The U.S. economy has become opaque. Galactic sums of money disappear into centrally planned interventions. Every week new stratagems are employed, directives issued. No one knows who devised them. By legerdemain, the risks of impenetrable credit schemes are shifted onto the unsuspecting. Expansive swaths of the economy are subsumed into a quasi-governmental underworld.
Glimpses into the financial funhouse are frightening and disorienting. The wealth of pensions, municipalities, and charities has been pilfered. The Treasury has been emptied to recapitalize banks so the capital can be loaned back to its former owners, the taxpayer, with interest. Monetary and credit excesses are cured with even greater excess. It is three card monte inside a shell game inside a Ponzi scheme inside a Rube Goldberg device in a hall of smoke and mirrors at the center of a maze one can only navigate by shuffling blindly through darkness.
We have entered the monetary twilightzone. The future of the world's largest economy now rests in the hands of a few secretive men. Their guiding philosophy is derived from a thought experiment conducted by a Ph.D. student who concluded that monetary intervention by enlightened academics can create a new world in which economies will never again suffer economic depressions.
The natural world is seldom so agreeable as to reform itself in the image of utopias imagined by academicians. Rather it reasserts itself. Ruthlessly. In the first half of the twentieth century, communist states adopted agricultural policies based on the ideas promoted by Trofim Lysenko. Lysenko proposed that seeds exposed to cold would pass the genetic characteristic of cold tolerance to the next generation of plants in a Lamarkian mode of evolution. The denouement of said agricultural policies was mass starvation and death on a horrifying scale.

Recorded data
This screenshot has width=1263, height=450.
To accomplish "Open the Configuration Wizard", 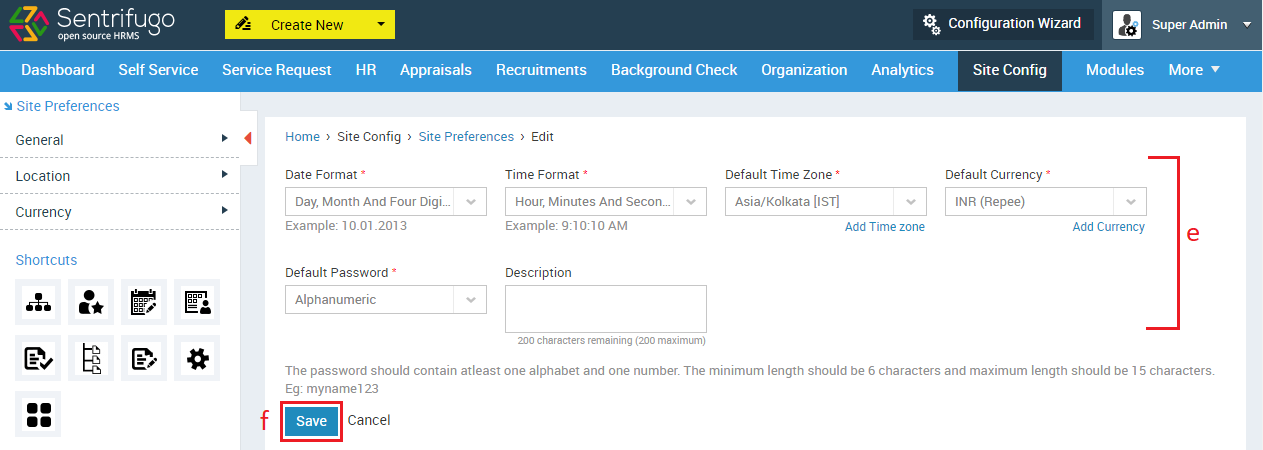I will click(1003, 24).
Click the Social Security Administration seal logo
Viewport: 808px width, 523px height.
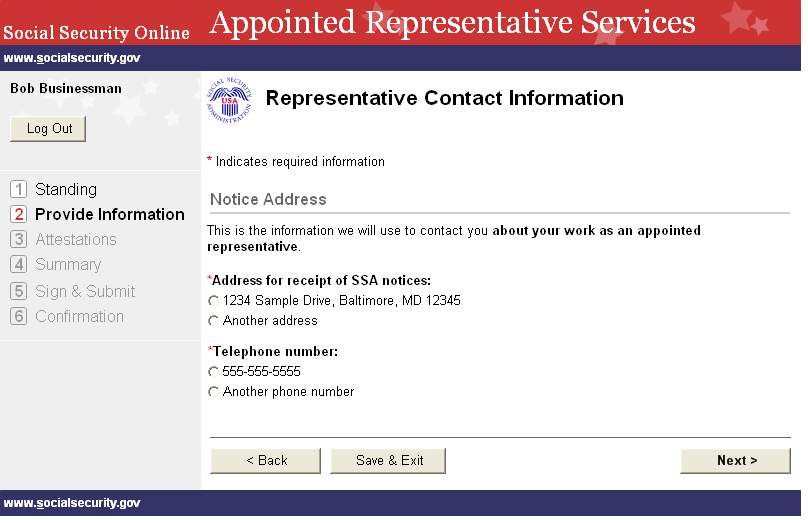click(x=229, y=100)
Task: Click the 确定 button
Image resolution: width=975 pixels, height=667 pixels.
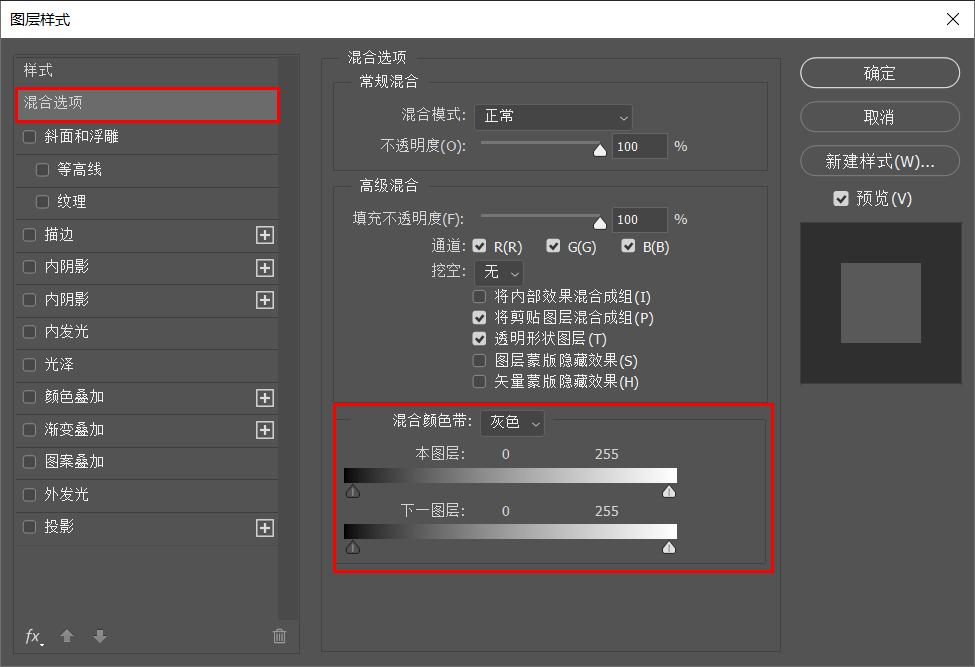Action: [879, 72]

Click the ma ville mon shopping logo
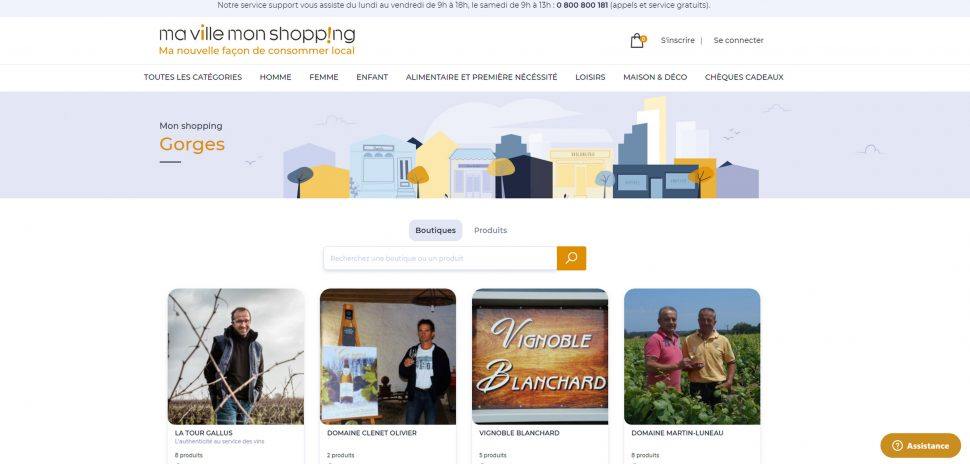[257, 40]
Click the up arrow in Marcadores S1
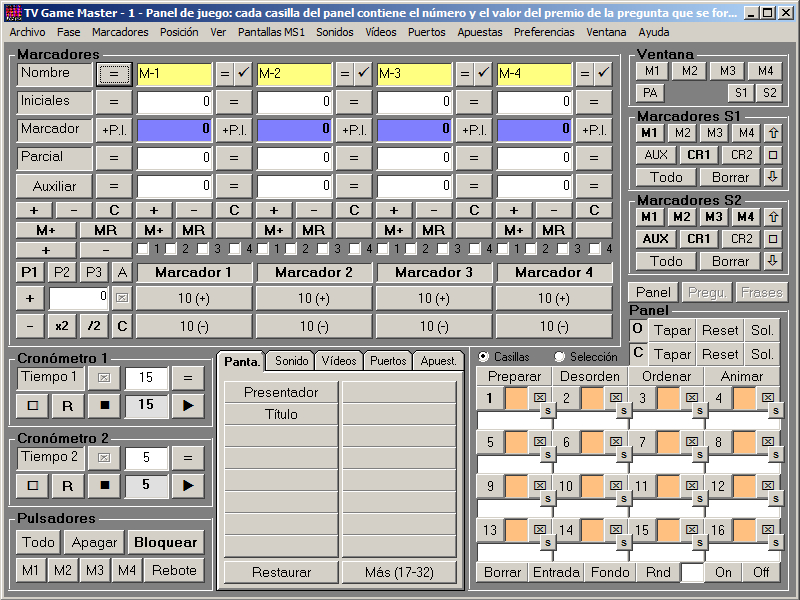The width and height of the screenshot is (800, 600). click(x=773, y=133)
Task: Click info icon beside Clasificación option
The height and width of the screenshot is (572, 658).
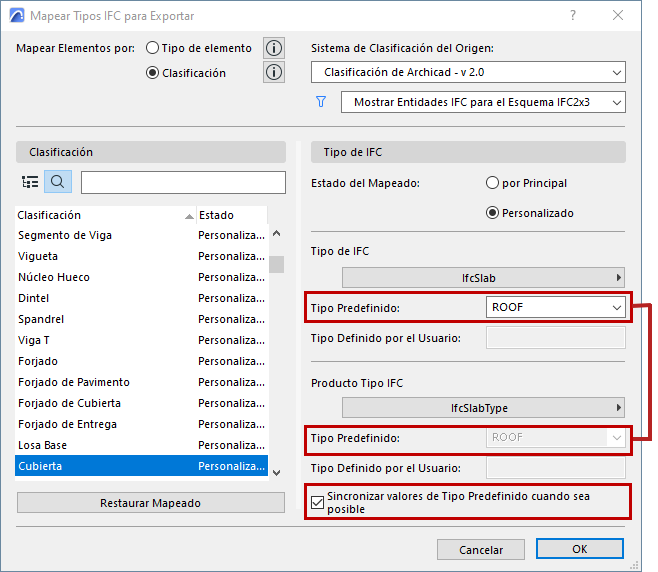Action: (274, 72)
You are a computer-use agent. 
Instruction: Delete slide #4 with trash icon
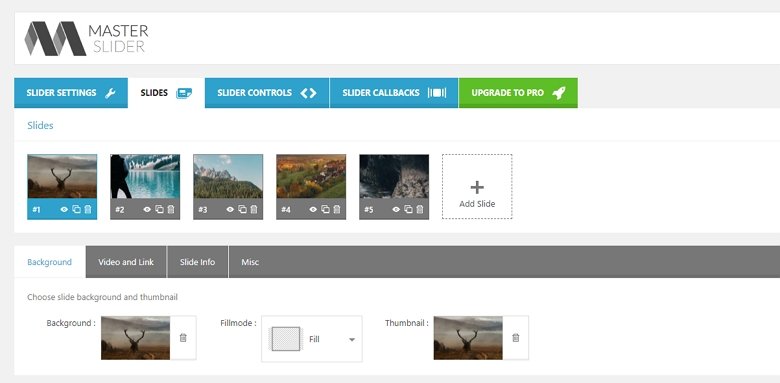pyautogui.click(x=337, y=209)
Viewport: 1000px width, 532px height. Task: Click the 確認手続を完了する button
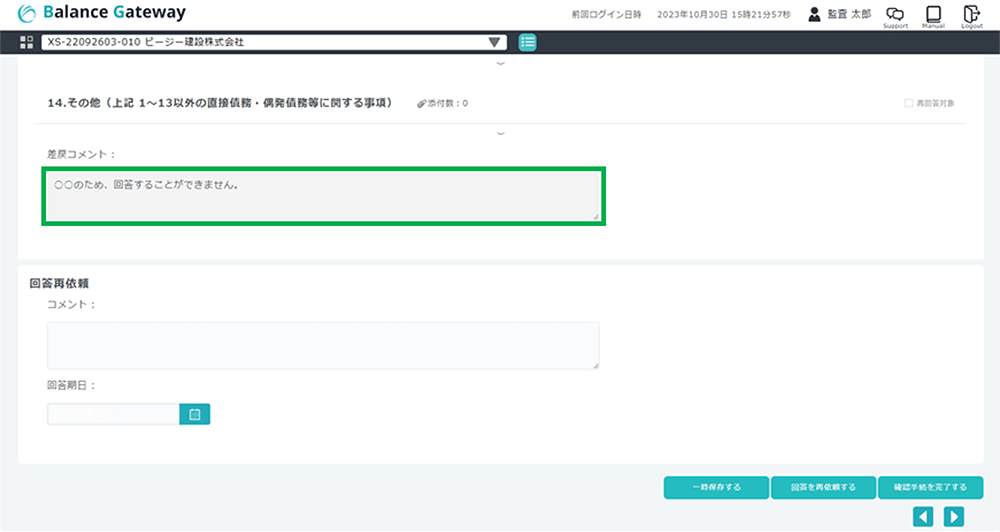coord(930,488)
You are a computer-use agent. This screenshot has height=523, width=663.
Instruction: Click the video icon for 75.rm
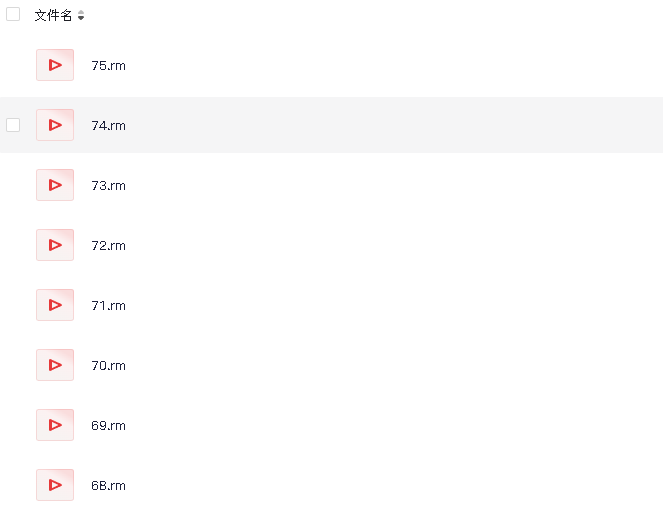tap(55, 65)
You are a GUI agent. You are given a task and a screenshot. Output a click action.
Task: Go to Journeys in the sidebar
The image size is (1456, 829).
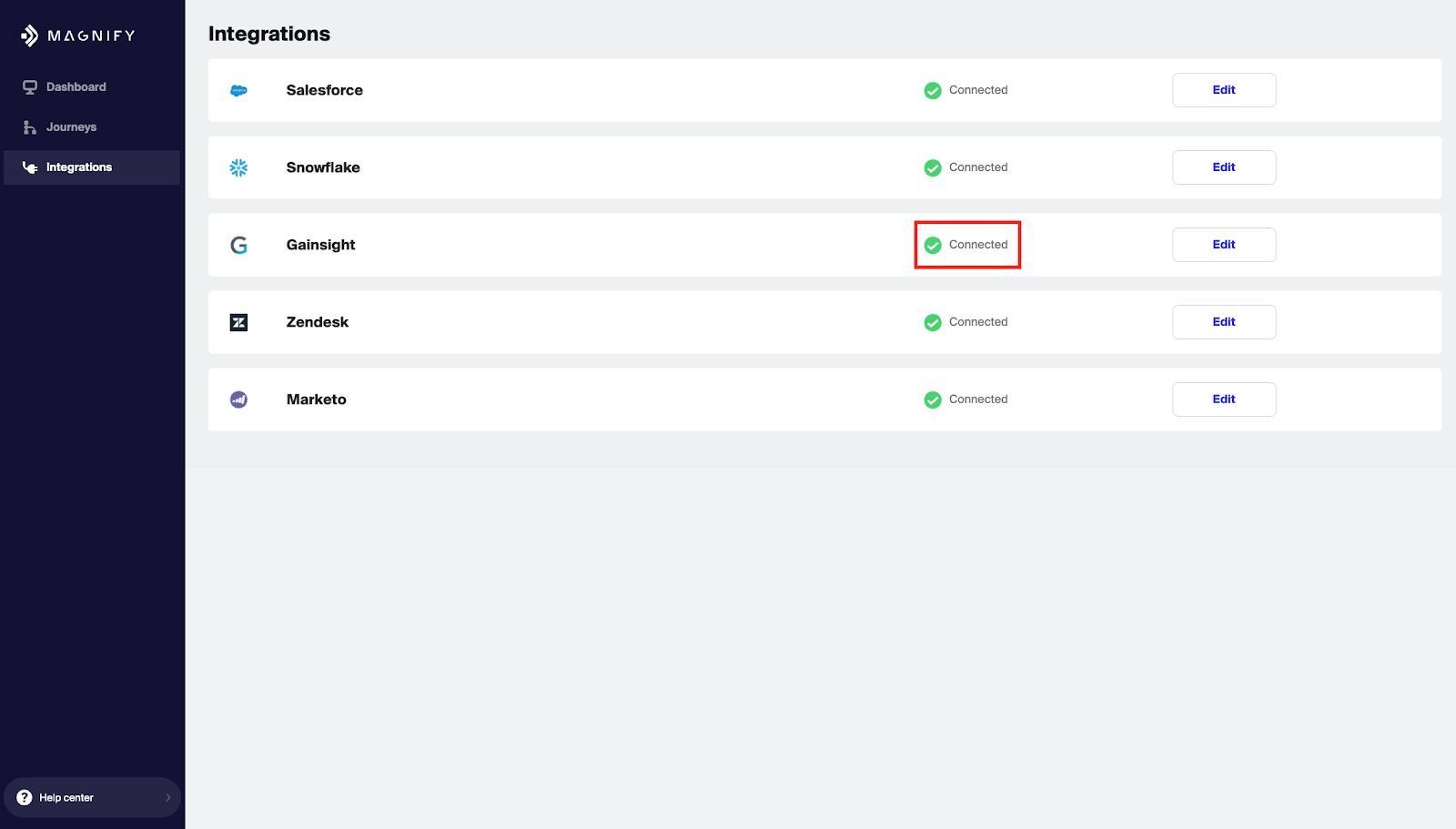[x=71, y=127]
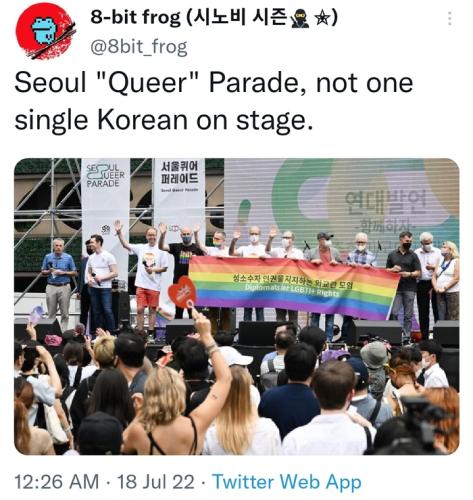Viewport: 473px width, 500px height.
Task: Click the 8-bit frog profile avatar
Action: point(45,31)
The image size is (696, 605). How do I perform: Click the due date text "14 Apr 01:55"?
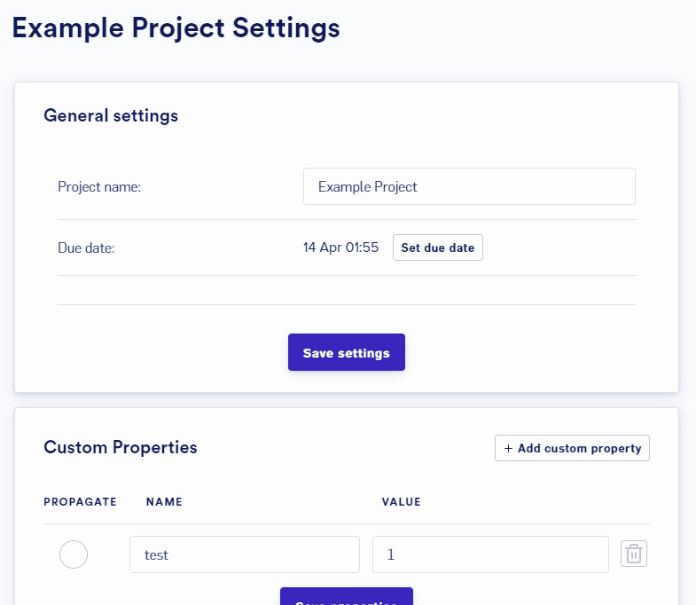click(341, 247)
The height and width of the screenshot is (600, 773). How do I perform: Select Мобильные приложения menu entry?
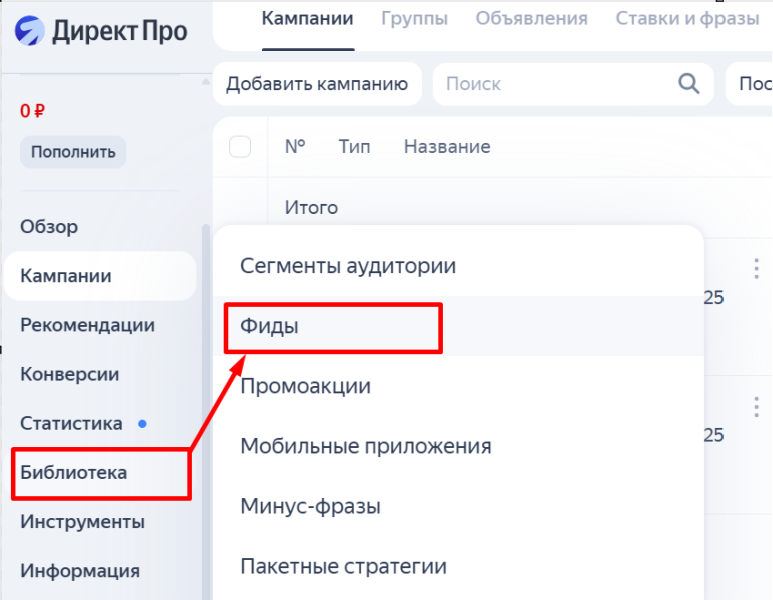coord(366,446)
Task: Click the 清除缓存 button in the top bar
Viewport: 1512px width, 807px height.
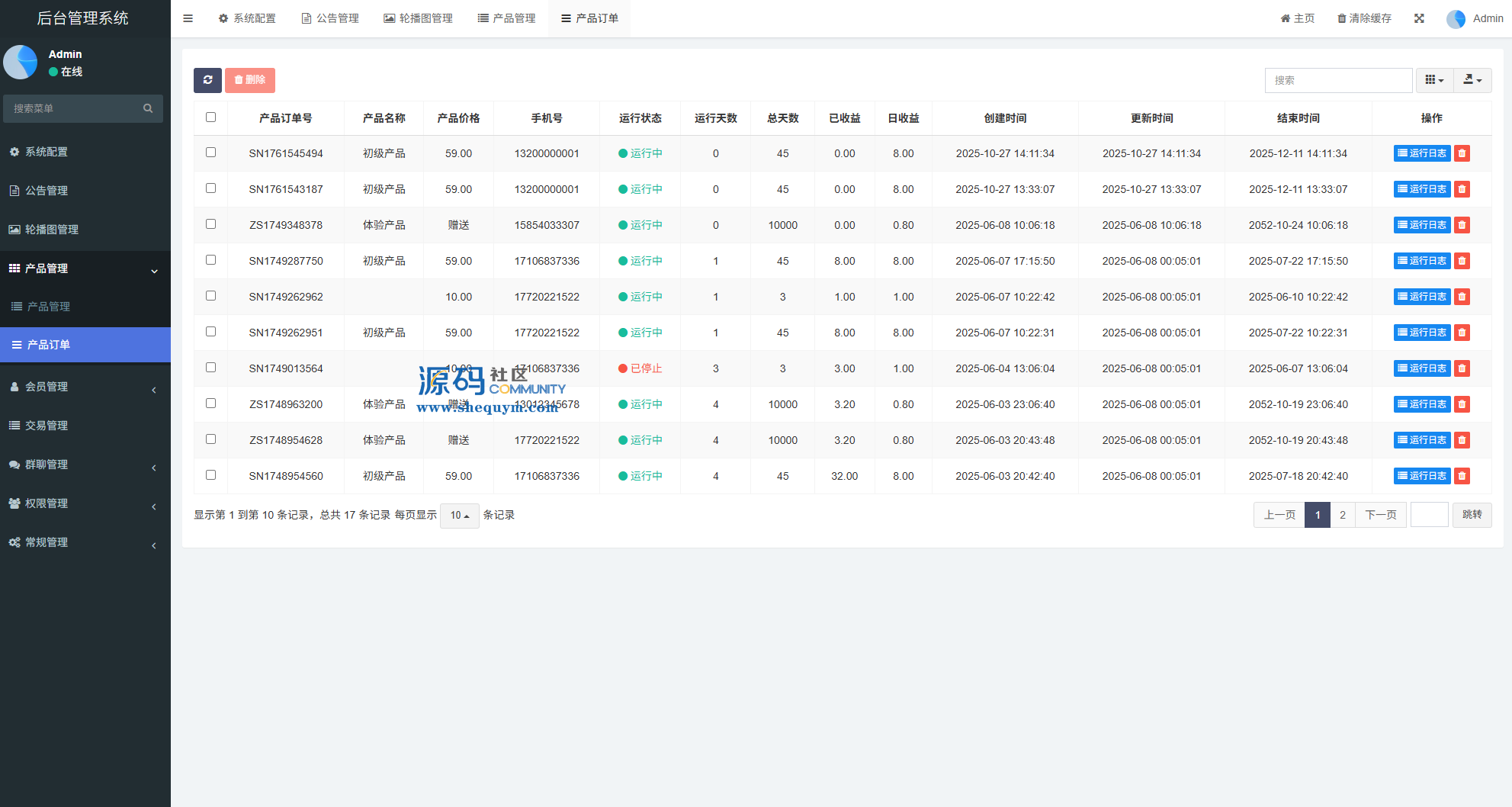Action: click(1364, 18)
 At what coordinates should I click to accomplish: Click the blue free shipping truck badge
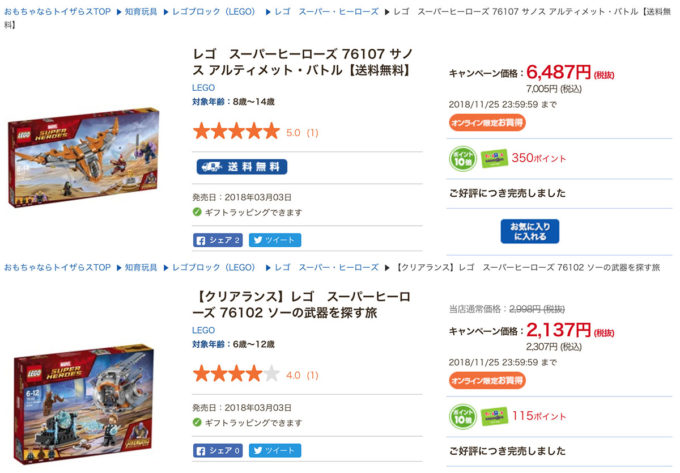(241, 167)
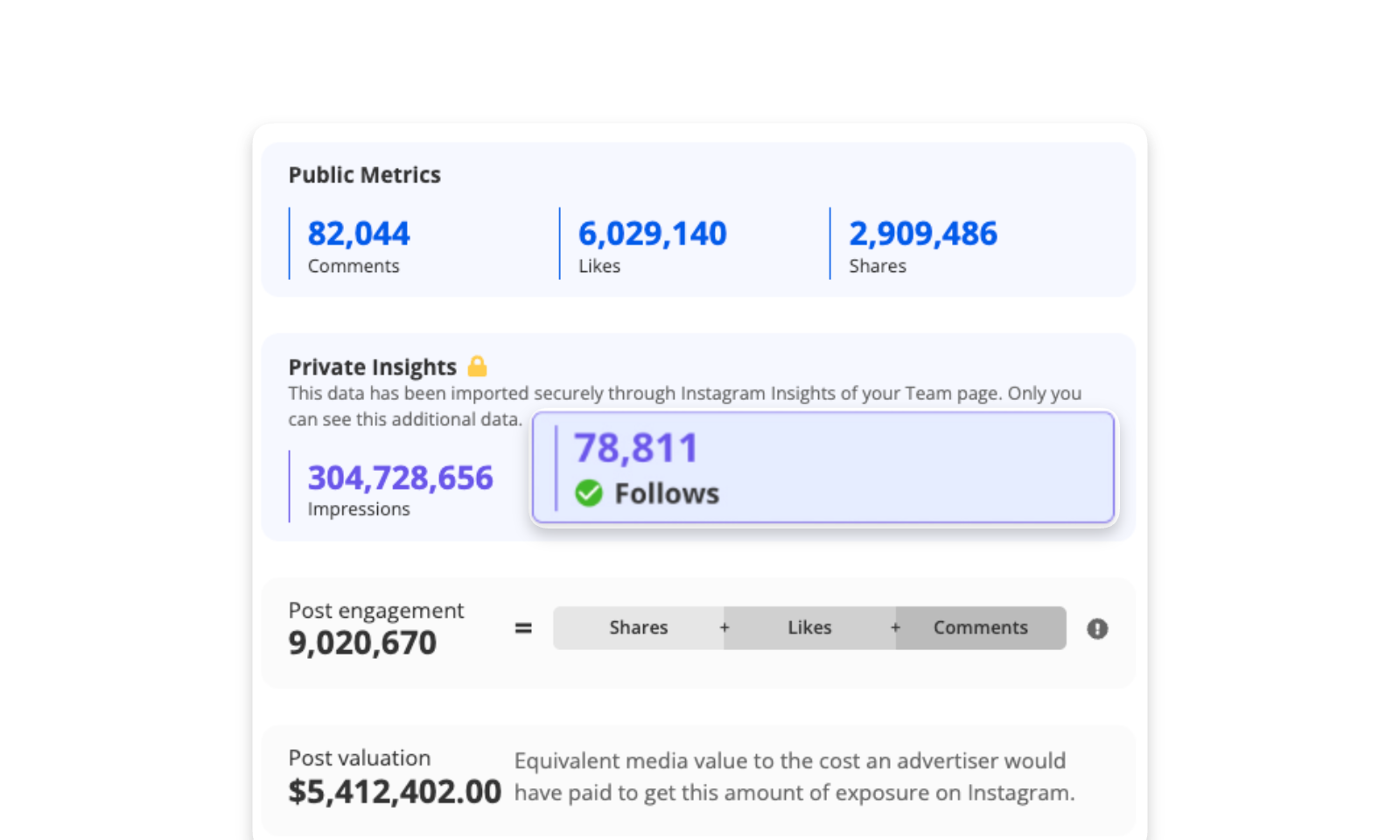Click the Private Insights heading
1400x840 pixels.
tap(373, 367)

EXERCISES TO COMPLETE
(a) In the passage on the U.S. economy, what did Trofim Lysenko propose about seeds exposed to cold?
(b) Continue the passage on the U.S. economy from its final sentence.

ANSWERS BELOW
(a) He proposed that they would pass the genetic characteristic of cold tolerance to the next generation of plants.

(b)
When ideas that conflict with nature are pursued with determination, the amount of energy required to maintain them soon consumes the entire system. More and more energy is required to sustain them and more and more of the resources of the system need to be diverted to perpetuate them. The system becomes infinitely elaborate, circular, confused, grotesquely distorted. Many have hypothesized as to the outcome of the current monetary experiment. But it is unlikely that anyone truly knows how this will end as we have breached the outer limits of the mapped economic universe. It is probably not premature, however, to rule out one possibility, and that is that our newfangled financial innovations will lead us back through a hole in time to 2005 and folks will resume borrowing against their homes to purchase luxury vehicles. Not in our lifetimes.